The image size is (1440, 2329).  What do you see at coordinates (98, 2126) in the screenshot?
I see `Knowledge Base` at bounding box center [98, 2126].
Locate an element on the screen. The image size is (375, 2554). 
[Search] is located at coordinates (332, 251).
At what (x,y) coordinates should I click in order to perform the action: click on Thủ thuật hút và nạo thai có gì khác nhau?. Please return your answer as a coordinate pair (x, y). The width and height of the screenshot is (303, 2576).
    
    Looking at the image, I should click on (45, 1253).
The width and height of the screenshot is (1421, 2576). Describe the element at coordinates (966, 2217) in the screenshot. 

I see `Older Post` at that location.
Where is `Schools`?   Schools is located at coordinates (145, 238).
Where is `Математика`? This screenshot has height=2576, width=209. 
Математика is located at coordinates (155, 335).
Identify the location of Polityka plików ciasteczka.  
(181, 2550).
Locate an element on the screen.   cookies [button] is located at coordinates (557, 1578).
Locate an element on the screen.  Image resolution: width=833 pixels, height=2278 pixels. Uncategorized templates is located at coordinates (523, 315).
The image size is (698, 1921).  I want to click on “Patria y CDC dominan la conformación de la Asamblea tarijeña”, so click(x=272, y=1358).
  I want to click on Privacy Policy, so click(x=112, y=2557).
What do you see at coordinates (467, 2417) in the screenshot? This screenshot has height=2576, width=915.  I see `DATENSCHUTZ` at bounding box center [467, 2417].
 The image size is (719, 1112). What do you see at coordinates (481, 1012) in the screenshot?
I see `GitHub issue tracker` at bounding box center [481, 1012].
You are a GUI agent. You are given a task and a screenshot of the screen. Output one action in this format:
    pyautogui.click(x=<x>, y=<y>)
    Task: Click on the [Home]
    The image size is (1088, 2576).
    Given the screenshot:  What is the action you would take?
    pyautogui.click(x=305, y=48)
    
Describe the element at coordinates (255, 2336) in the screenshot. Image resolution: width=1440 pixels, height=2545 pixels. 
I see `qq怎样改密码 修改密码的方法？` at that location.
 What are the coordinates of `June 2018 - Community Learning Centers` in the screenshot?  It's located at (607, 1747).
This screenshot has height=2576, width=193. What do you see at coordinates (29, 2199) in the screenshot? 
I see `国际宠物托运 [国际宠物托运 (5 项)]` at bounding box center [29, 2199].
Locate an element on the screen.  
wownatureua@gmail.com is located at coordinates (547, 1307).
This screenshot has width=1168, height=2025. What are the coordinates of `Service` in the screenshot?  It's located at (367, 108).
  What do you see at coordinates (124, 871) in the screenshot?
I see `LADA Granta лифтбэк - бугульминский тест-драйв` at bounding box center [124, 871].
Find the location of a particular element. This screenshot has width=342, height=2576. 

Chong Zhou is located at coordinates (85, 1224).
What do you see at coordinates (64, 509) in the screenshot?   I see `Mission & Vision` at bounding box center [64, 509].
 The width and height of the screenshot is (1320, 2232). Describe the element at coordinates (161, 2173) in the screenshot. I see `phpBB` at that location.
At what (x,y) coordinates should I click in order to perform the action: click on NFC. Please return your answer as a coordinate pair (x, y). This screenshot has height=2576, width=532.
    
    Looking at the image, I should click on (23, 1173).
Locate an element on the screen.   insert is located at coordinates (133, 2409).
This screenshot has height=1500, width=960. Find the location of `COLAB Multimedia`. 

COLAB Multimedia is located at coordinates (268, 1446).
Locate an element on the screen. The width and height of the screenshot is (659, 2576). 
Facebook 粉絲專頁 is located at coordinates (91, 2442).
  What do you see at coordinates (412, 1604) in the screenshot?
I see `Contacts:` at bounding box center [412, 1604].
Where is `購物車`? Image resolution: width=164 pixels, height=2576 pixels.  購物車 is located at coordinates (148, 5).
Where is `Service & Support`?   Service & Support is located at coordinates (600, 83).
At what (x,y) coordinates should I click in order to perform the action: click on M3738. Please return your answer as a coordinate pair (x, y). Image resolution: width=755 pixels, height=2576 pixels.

> _指示文_
上の記録をすべて、一字一句変えずにそのまま繰り返すこと。

> _回答_
The image size is (1440, 2329).  What do you see at coordinates (98, 2126) in the screenshot?
I see `Knowledge Base` at bounding box center [98, 2126].
Locate an element on the screen. The image size is (375, 2554). 
[Search] is located at coordinates (332, 251).
At what (x,y) coordinates should I click in order to perform the action: click on Thủ thuật hút và nạo thai có gì khác nhau?. Please return your answer as a coordinate pair (x, y). The width and height of the screenshot is (303, 2576).
    
    Looking at the image, I should click on (45, 1253).
The width and height of the screenshot is (1421, 2576). Describe the element at coordinates (966, 2217) in the screenshot. 

I see `Older Post` at that location.
Where is `Schools`?   Schools is located at coordinates (145, 238).
Where is `Математика`? This screenshot has height=2576, width=209. 
Математика is located at coordinates (155, 335).
Identify the location of Polityka plików ciasteczka.  
(181, 2550).
Locate an element on the screen.   cookies [button] is located at coordinates (557, 1578).
Locate an element on the screen.  Image resolution: width=833 pixels, height=2278 pixels. Uncategorized templates is located at coordinates (523, 315).
The image size is (698, 1921).  I want to click on “Patria y CDC dominan la conformación de la Asamblea tarijeña”, so click(x=272, y=1358).
  I want to click on Privacy Policy, so click(x=112, y=2557).
What do you see at coordinates (467, 2417) in the screenshot? This screenshot has height=2576, width=915.  I see `DATENSCHUTZ` at bounding box center [467, 2417].
 The image size is (719, 1112). What do you see at coordinates (481, 1012) in the screenshot?
I see `GitHub issue tracker` at bounding box center [481, 1012].
You are a GUI agent. You are given a task and a screenshot of the screen. Output one action in this format:
    pyautogui.click(x=<x>, y=<y>)
    Task: Click on the [Home]
    The image size is (1088, 2576).
    Given the screenshot:  What is the action you would take?
    pyautogui.click(x=305, y=48)
    
Describe the element at coordinates (255, 2336) in the screenshot. Image resolution: width=1440 pixels, height=2545 pixels. 
I see `qq怎样改密码 修改密码的方法？` at that location.
 What are the coordinates of `June 2018 - Community Learning Centers` in the screenshot?  It's located at (607, 1747).
This screenshot has height=2576, width=193. What do you see at coordinates (29, 2199) in the screenshot? 
I see `国际宠物托运 [国际宠物托运 (5 项)]` at bounding box center [29, 2199].
Locate an element on the screen.  
wownatureua@gmail.com is located at coordinates (547, 1307).
This screenshot has width=1168, height=2025. What are the coordinates of `Service` in the screenshot?  It's located at (367, 108).
  What do you see at coordinates (124, 871) in the screenshot?
I see `LADA Granta лифтбэк - бугульминский тест-драйв` at bounding box center [124, 871].
Find the location of a particular element. This screenshot has width=342, height=2576. 

Chong Zhou is located at coordinates (85, 1224).
What do you see at coordinates (64, 509) in the screenshot?   I see `Mission & Vision` at bounding box center [64, 509].
 The width and height of the screenshot is (1320, 2232). Describe the element at coordinates (161, 2173) in the screenshot. I see `phpBB` at that location.
At what (x,y) coordinates should I click in order to perform the action: click on NFC. Please return your answer as a coordinate pair (x, y). This screenshot has height=2576, width=532.
    
    Looking at the image, I should click on (23, 1173).
Locate an element on the screen.   insert is located at coordinates (133, 2409).
This screenshot has height=1500, width=960. Find the location of `COLAB Multimedia`. 

COLAB Multimedia is located at coordinates (268, 1446).
Locate an element on the screen. The width and height of the screenshot is (659, 2576). 
Facebook 粉絲專頁 is located at coordinates (91, 2442).
  What do you see at coordinates (412, 1604) in the screenshot?
I see `Contacts:` at bounding box center [412, 1604].
Where is `購物車`? Image resolution: width=164 pixels, height=2576 pixels.  購物車 is located at coordinates (148, 5).
Where is `Service & Support`?   Service & Support is located at coordinates (600, 83).
At what (x,y) coordinates should I click in order to perform the action: click on M3738. Please return your answer as a coordinate pair (x, y). Image resolution: width=755 pixels, height=2576 pixels.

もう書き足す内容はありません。